Хафез был ужасно горд, что он открыл тайну происхождения египетского народа. Он считал, что их прародителями была африканская ветвь скифов, обожествлявшая лошадей. Именно при скифах появились первые фараоны, имена которых канули в Лету в результате социальных катаклизмов. Хафез, который, можно сказать, вычислил местонахождение одной из тех первых пирамид, перед которой он сейчас стоял, собирался открыть их имена всему просвещенному человечеству.
Почти наполовину скрытое тростниковыми зарослями, это сооружение стояло тут уже не менее шести с половиной тысячелетий. А то и семи. Теперь было трудно распознать в ней пирамиду, – за ней не ухаживали, как, например, за Хеопской. Тысячи туристов не гладили ее до блеска в своем желании дотронуться до самой Истории, ученые не расчищали и не укрепляли землю вокруг нее. Всеми забытый и покинутый, некогда могущественный скифский фараон медленно уходил под землю. Узкий вход был завален огромными камнями, и его ловушки таили несколько неприятных сюрпризов для ничего не подозревающей экспедиции.

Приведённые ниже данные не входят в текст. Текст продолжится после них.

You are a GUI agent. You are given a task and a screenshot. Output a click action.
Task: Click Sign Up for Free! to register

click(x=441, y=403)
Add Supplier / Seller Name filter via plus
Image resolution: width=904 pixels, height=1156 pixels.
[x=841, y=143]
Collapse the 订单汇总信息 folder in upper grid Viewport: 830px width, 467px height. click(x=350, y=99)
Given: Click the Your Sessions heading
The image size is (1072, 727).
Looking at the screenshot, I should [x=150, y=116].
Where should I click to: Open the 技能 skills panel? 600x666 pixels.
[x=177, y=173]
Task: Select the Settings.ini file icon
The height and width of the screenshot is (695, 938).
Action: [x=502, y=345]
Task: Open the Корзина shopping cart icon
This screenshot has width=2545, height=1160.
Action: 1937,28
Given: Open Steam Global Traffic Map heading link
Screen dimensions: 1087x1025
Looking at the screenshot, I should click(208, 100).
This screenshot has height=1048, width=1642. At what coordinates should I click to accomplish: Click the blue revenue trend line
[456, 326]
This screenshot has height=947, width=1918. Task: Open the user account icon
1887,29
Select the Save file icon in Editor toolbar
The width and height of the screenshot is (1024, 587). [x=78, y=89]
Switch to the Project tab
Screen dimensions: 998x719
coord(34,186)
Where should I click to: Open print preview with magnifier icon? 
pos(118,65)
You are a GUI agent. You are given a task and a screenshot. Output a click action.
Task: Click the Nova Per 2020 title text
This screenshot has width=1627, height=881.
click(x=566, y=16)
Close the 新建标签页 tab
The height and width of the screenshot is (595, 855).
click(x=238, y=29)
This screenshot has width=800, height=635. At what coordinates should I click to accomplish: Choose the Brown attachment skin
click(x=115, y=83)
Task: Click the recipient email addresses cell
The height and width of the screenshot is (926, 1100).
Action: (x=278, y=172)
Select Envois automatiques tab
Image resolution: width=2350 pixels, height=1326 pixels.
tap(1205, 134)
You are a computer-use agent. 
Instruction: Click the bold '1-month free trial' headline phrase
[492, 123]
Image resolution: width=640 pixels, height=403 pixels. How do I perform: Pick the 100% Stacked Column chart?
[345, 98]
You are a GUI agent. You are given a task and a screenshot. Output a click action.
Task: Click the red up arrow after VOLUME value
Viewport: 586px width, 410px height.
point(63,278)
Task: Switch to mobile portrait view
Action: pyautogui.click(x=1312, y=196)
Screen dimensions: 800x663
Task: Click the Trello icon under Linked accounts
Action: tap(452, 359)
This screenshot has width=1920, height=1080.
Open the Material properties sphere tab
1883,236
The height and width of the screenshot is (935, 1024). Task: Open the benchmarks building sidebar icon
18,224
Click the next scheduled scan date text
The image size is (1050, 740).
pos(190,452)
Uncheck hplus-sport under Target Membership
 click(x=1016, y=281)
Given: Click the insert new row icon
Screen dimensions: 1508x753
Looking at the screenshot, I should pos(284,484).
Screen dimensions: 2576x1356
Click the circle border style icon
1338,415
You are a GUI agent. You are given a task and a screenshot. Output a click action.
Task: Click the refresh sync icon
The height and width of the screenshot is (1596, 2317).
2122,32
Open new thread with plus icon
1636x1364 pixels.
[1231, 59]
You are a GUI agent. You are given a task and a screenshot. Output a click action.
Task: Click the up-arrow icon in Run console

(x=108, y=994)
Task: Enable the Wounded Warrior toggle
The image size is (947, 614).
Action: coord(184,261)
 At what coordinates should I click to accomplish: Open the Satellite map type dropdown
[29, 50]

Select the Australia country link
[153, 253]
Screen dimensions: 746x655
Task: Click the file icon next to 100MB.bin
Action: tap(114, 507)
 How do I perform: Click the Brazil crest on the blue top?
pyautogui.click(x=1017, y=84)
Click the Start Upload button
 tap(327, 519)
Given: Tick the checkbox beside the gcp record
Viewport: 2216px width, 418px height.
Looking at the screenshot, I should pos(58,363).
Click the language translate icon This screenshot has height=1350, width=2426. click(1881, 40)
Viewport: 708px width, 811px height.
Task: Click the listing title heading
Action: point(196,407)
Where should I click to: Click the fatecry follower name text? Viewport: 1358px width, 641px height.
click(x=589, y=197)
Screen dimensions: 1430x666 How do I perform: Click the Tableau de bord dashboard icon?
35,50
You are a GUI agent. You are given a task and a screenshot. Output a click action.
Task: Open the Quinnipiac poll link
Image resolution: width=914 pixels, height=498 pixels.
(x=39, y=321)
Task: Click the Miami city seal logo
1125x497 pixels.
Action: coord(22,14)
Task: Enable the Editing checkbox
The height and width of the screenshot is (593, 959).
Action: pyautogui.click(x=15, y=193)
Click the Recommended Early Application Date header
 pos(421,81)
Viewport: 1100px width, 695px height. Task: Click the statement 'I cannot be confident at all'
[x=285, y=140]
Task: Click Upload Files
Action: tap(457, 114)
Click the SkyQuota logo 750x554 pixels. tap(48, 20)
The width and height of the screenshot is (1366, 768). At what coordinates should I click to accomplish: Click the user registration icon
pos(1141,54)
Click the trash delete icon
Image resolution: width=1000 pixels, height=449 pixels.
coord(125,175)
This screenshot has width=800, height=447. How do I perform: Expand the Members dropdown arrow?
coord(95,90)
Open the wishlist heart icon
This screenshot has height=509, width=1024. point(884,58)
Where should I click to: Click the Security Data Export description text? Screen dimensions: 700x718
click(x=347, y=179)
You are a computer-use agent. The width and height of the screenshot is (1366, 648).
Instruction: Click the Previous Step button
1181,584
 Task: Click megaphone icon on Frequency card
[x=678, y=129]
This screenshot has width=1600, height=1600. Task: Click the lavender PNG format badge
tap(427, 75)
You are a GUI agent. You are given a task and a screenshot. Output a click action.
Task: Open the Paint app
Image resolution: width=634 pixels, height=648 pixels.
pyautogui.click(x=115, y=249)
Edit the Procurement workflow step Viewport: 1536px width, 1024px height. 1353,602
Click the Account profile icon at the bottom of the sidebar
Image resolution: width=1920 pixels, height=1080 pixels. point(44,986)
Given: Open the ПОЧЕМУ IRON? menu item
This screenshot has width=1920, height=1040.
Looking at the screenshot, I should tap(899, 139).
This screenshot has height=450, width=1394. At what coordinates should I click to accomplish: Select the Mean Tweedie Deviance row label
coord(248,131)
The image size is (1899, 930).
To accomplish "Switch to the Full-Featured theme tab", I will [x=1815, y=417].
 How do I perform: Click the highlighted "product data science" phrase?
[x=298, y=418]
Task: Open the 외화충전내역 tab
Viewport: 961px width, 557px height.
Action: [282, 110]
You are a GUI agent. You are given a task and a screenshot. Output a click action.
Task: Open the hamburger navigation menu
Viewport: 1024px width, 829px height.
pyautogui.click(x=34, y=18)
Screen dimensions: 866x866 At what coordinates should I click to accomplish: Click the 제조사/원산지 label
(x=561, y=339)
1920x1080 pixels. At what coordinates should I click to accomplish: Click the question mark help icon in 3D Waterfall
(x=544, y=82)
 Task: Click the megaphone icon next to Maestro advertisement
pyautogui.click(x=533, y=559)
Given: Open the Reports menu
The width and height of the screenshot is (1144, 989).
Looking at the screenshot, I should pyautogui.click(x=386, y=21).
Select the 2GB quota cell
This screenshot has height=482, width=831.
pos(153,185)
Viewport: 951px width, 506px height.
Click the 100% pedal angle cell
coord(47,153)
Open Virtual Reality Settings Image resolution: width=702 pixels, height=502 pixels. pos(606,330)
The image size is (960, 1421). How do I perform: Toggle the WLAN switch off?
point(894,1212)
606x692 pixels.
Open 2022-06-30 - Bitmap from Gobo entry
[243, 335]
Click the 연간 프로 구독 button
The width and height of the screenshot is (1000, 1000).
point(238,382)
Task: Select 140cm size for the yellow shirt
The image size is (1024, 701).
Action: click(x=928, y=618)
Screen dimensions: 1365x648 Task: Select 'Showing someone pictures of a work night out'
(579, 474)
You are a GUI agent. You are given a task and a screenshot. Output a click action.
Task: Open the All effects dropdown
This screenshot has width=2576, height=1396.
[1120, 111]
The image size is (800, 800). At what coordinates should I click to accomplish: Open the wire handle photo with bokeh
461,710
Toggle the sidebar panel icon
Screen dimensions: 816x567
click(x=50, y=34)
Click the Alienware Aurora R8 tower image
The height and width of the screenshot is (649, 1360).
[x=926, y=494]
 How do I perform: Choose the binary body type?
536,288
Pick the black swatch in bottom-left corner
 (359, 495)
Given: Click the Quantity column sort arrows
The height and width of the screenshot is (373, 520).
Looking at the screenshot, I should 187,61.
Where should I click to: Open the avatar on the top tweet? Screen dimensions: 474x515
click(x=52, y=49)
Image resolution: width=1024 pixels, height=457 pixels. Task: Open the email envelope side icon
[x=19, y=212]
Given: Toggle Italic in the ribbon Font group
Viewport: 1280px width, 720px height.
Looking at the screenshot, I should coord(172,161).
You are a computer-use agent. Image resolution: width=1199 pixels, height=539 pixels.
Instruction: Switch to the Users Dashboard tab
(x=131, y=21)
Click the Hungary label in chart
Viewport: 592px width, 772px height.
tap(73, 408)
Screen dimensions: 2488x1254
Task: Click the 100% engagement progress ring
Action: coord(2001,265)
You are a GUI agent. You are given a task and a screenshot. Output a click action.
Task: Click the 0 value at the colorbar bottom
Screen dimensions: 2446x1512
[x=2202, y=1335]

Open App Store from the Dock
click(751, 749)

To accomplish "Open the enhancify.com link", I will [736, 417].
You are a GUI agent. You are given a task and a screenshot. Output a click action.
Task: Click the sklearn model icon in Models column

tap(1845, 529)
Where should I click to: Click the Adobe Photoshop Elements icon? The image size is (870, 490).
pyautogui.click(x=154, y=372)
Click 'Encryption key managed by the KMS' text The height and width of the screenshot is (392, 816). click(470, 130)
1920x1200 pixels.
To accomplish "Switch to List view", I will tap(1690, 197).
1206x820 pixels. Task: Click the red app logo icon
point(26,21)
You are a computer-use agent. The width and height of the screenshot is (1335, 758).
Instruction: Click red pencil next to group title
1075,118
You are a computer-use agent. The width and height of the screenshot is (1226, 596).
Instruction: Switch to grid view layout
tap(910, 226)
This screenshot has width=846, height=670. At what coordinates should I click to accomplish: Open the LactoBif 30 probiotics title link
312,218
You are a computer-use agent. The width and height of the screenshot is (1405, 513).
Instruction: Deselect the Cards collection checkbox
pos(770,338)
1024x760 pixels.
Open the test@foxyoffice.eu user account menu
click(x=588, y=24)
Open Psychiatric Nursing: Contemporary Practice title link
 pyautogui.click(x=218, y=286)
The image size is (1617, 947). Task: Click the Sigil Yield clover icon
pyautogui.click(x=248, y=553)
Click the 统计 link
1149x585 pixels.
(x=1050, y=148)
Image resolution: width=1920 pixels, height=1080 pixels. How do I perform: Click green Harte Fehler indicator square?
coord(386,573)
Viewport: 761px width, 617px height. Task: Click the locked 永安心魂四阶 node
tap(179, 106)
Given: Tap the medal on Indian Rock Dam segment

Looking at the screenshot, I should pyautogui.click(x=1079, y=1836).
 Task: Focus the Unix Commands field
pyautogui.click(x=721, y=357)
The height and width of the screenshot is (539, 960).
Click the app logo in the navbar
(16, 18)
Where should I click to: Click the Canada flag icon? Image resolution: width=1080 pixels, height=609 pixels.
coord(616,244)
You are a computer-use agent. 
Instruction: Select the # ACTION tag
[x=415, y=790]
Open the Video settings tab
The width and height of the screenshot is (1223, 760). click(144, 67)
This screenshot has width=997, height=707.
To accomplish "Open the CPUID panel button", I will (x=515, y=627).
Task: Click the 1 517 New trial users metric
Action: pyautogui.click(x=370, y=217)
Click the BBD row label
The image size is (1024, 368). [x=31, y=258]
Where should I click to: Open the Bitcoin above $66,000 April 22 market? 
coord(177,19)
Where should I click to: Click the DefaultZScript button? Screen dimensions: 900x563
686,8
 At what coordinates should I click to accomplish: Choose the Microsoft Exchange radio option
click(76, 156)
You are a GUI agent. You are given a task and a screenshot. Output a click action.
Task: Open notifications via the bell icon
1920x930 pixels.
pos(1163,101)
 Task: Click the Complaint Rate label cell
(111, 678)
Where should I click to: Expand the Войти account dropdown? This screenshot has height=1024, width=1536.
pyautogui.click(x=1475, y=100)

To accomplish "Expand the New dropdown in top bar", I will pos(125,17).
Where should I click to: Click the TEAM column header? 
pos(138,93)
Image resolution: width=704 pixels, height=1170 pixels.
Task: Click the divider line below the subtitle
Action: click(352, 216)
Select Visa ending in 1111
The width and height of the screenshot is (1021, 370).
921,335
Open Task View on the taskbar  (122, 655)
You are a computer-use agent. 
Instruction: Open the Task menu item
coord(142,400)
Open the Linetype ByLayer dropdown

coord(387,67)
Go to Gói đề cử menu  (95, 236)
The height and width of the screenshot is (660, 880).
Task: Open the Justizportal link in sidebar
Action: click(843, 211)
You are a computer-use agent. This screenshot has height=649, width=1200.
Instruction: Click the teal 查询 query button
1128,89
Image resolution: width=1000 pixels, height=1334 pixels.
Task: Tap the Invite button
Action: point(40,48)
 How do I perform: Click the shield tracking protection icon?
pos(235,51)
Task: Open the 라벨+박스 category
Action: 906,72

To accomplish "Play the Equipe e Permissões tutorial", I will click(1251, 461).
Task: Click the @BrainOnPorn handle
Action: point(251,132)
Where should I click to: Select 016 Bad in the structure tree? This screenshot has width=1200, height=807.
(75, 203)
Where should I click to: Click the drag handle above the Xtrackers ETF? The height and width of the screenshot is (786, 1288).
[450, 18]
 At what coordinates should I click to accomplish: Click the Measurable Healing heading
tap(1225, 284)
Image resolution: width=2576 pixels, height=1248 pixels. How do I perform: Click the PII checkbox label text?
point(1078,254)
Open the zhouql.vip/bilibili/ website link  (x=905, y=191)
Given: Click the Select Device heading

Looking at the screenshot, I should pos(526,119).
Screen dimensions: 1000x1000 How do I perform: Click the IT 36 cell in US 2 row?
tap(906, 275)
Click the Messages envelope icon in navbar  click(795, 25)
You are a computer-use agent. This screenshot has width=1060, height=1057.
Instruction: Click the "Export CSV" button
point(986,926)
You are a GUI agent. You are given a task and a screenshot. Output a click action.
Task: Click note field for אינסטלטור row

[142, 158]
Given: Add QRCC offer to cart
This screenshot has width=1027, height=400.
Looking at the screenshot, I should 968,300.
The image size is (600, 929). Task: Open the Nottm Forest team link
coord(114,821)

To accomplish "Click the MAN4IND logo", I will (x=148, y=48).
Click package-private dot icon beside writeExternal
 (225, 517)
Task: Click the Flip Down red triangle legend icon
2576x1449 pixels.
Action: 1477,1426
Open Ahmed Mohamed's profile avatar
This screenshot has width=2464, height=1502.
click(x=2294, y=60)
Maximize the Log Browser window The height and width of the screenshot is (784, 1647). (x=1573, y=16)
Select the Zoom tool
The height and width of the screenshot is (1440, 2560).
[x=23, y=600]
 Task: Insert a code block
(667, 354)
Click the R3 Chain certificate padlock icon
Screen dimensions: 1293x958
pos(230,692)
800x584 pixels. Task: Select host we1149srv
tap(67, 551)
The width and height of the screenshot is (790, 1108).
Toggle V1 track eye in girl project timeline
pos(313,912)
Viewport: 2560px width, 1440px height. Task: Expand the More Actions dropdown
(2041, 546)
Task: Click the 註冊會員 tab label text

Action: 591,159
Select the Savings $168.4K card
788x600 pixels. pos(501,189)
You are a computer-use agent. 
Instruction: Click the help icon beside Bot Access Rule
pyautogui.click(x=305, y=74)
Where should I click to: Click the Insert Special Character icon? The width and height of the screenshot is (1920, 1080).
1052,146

Они оберегали тысячелетний покой фараона.
Небольшая группа египетских ученых почтительно взирала на Хафеза. Похоже, он не зря их сюда привел.
– Ну! – Хафез сложил ладони перед лицом ковшиком, а потом провел ими по лицу. – Начнем, пожалуй.
Рабочие в своих белых рубахах сначала пали перед пирамидой ниц и попросили прощения за вторжение.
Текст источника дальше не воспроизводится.